So this was Tubacca! The rider shifted his weight in the saddle and gazed about him with watchful interest. Back in '59 this had been a flourishing town, well on its way to prominence in the Southwest. The mines in the hills behind producing wealth, the fact that it was a watering place on two cross-country routes—the one from Tucson down into Sonora of Old Mexico, the other into California—had all fed its growth.
Then the war.... The withdrawal of the army, the invasion of Sibley's Confederate forces which had reached this far in the persons of Howard's Arizona Rangers—and most of all the raiding, vicious, deadly, and continual, by Apaches and outlaws—had blasted Tubacca. Now, in the fall of 1866, it was a third of what it had been, with a ragged fringe of dilapidated adobes crumbling back into the soil. Only this heart core was still alive in the dusk.
Smell, a myriad of smells, some to tickle a flat stomach, others to wrinkle the nose. Under the rider the big stud moved, tossed his head, drawing the young man's attention from the town back to his own immediate concerns. The animal he rode, the two he led were, at first glance, far more noticeable than the dusty rider himself.
His saddle was cinched about the barrel of a big gray colt, one that could not have been more than five years old but showed enough power and breeding to attract attention in any horse-conscious community. Here was a thoroughbred of the same blood which had pounded race tracks in Virginia and in Kentucky to best all comers. Even now, after weeks on the trail, with a day's burden of alkali dust grimed into his coat, the stud was a beautiful thing. And his match was the mare on the lead rope, plainly a lady of family, perhaps of the same line, since her coat was also silver. She crowded closer, nickered plaintively.
She was answered by an anxious bray from the fourth member of the party. The mule bearing the trail pack was in ludicrous contrast to his own aristocratic companions. His long head, with one entirely limp and flopping ear, was grotesquely ugly, the carcass beneath the pack a bone rack, all sharp angles and dusty hide. Looks, however, as his master could have proven, were deceiving.

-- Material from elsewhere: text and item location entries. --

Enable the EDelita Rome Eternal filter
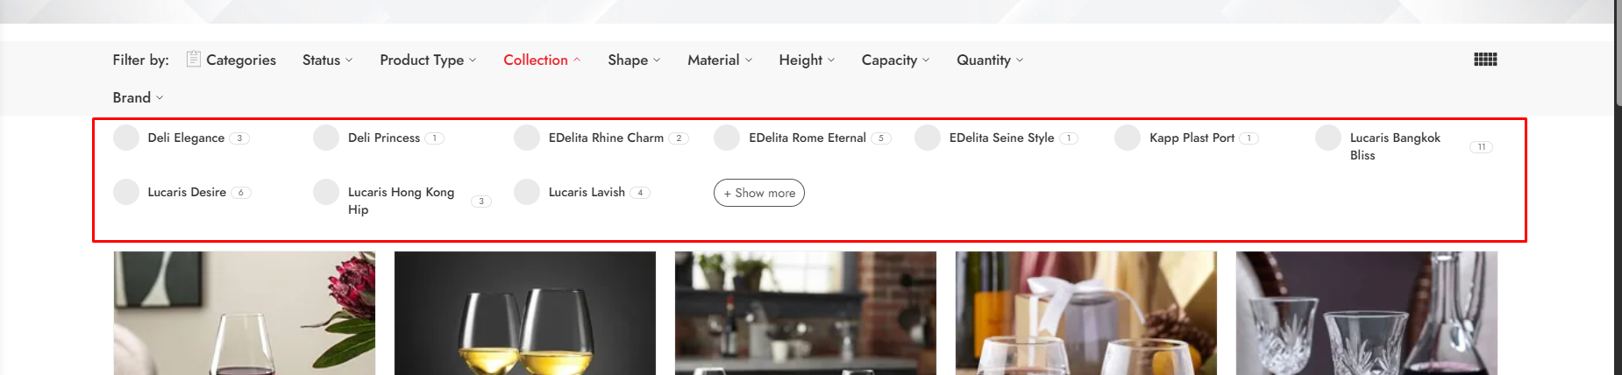Screen dimensions: 1622x375 pyautogui.click(x=727, y=138)
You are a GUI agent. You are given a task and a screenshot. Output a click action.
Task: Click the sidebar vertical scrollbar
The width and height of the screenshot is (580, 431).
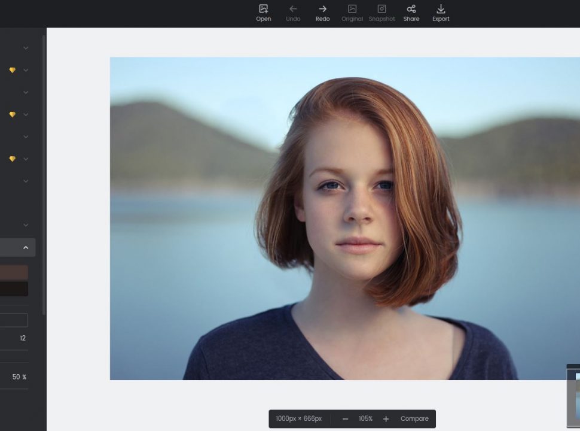tap(44, 174)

"Soooo—" The rider's voice was husky from swallowing trail grit, but it was tuned to the soothing croon of a practiced horse trainer. "Sooo—lady, just a little farther now, girl...."
From the one-story building on the rider's right a man emerged. He paused to light a long Mexican cigarillo, and as he held the match to let the sulfur burn away, his eyes fell upon the stallion. A casual interest tightened into open appreciation as he stepped from under the porch-overhang into the street.
"That is some horse, sir." His voice was that of an educated gentleman. The lantern at the end of the porch picked out the fine ruffled linen of his shirt, a vest with a painted design of fighting cocks, and the wink of gold buttons. The rather extravagant color of his clothing matched well with the town.
"I think so." The answer was short and yet not discourteous.
Again the mare voiced her complaint, and the rider turned to the gentleman. "There is a livery stable here, suh?" Unconsciously he reverted in turn to the rather formal speech pattern of another place and time.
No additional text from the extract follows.